Childhood Vaccination Research Brief_Layout_V01_0904As the world descended into a state of confusion and fear this past spring, patients across the nation put routine visits to the doctor on the back burner. That included many concerned parents who chose to forgo well-child visits for their kids, causing pediatric vaccination rates to plummet nationwide.

The Centers for Disease Control and Prevention reports that childhood vaccination rates have dropped nearly 15% due to disruptions in routine preventive and nonemergency care caused by the pandemic. As a result, many children are facing the start of the school year with incomplete vaccination compliance.


Fortunately, according to our analysis of routine childhood vaccinations, that trend is starting to correct course, but an undercurrent of volatility remains.

The Underlying Storm

As we’ve observed within the last five years with localized measles outbreaks, delaying or skipping routine childhood vaccinations can carry massive public health consequences. Measles, for example, can spread quickly through susceptible populations and account for significant complications if kids are not vaccinated. That disease has a reproductive (or R) number as high as 12, making it three to six times more contagious than COVID-19. Even a small outbreak can become serious quickly.

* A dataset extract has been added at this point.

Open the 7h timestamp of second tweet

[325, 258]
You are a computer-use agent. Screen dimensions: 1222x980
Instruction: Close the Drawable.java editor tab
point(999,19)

What’s more, vaccination is attuned to a rigorous schedule, particularly in the first 19 months of a child’s life. Any significant delay in a vaccination schedule puts a child at greater risk to catch vaccine-preventable diseases that still circulate, such as chicken pox, whooping cough, and Hib. Delaying routine vaccines creates the potential for a shadow pandemic, lurking underneath the surface of the challenges posed by COVID-19.

What We Found

To get to the root of exactly how COVID-19 was affecting this segment of the population, we analyzed our Healthcare Map of real-world patient encounters to track trends in routine childhood vaccines throughout 2020 and compared them year over year to the rates for the same vaccinations in 2019.

The results were stark. Childhood vaccination rates began to fall sharply across the U.S. starting in March of 2020, hitting a low point the week of April 6, 2020, when routine childhood immunizations fell by 50% versus the same week in 2019. Weekly immunization rates continued to stay significantly suppressed vs. 2019 totals throughout April and May, though the magnitude of decline became smaller with each month. By the week of May 25, 2020, the weekly childhood immunization rate was just 6% below the rate seen in the same week of 2019. Starting on June 22, 2020, vaccine rates began to match those of 2019.

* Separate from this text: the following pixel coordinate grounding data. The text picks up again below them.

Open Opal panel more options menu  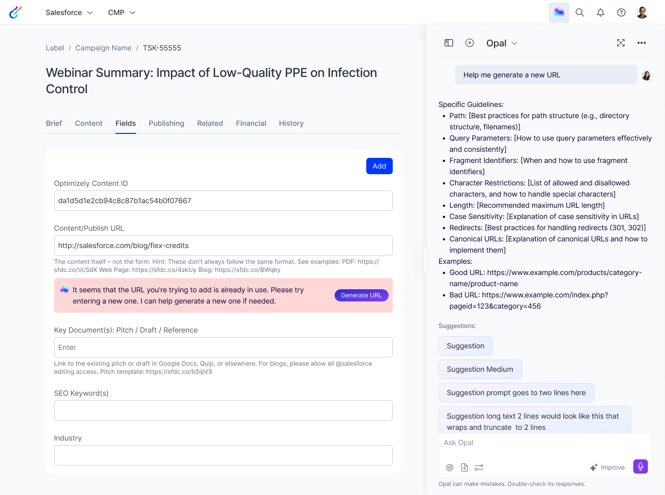(x=642, y=43)
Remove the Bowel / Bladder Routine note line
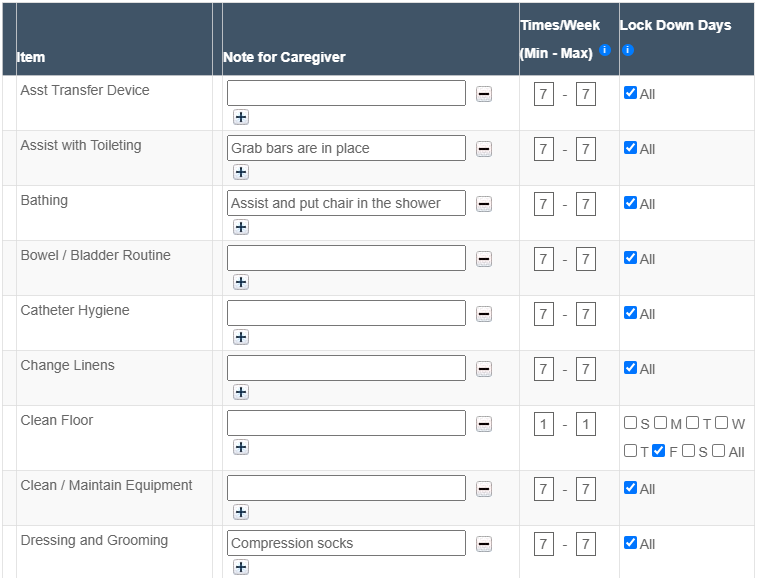761x578 pixels. (x=484, y=259)
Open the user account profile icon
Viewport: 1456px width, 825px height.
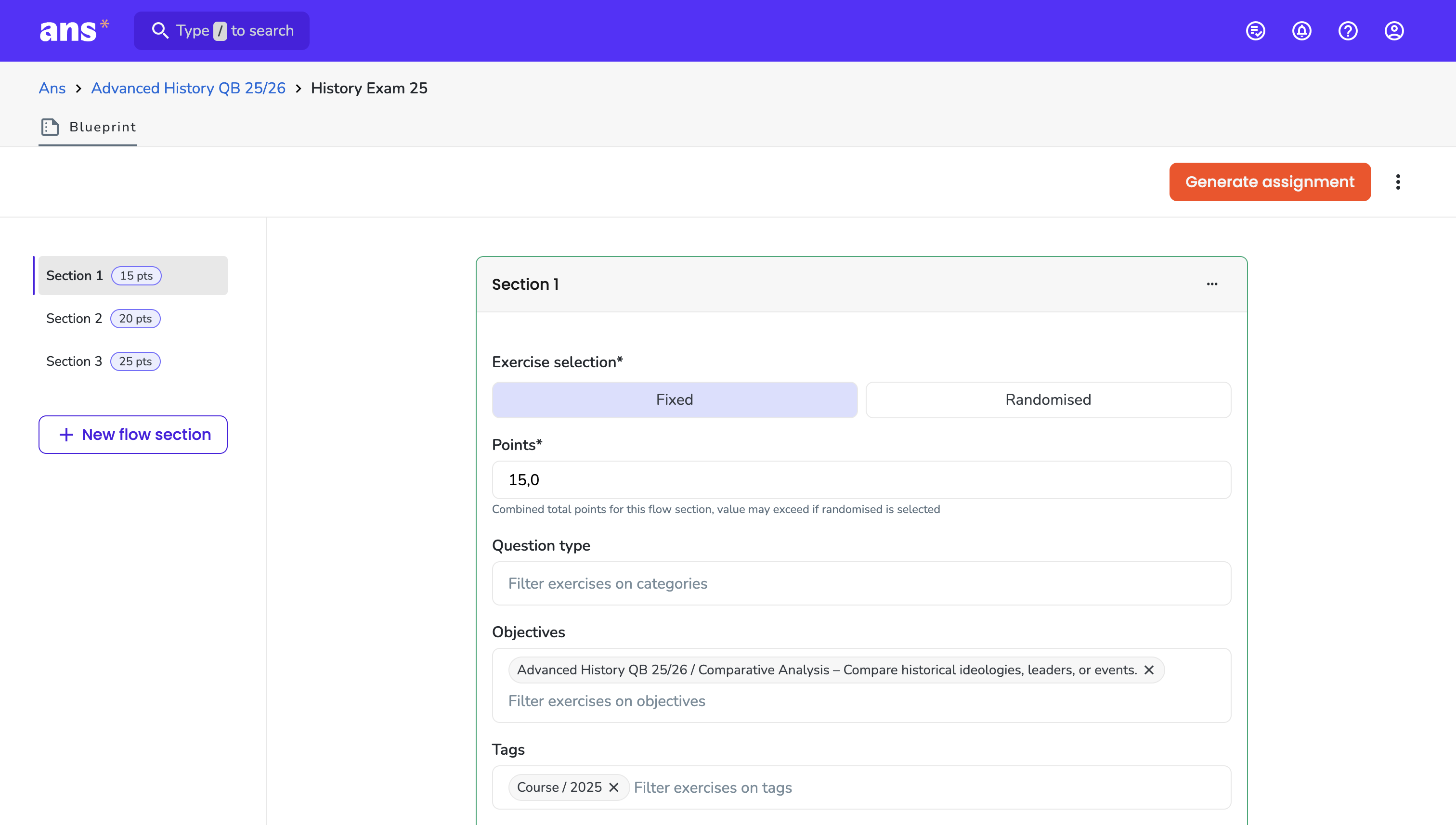coord(1394,31)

Interestingly, these rates of decline followed the same overall trajectory nationwide, regardless of when COVID-19 levels spiked in a given region. All states showed a precipitous drop in vaccination rates in the midst of the COVID-19 peak in the Northeast. This includes the Sunbelt states (Arizona, Texas, and Florida), which experienced outbreaks of COVID-19 that peaked in July, as well as the seven states that never issued stay-at-home orders.

Looking Ahead

The findings underscore the need for public health messaging that accounts for a pragmatic, stratified, and longitudinal approach across a multifaceted healthcare continuum. This will be important in the absence of a COVID-19 vaccine, as it can allow us to develop both broader strategies that reflect the vulnerabilities for each respective disease and better localized efforts that reflect a specific community’s present situation.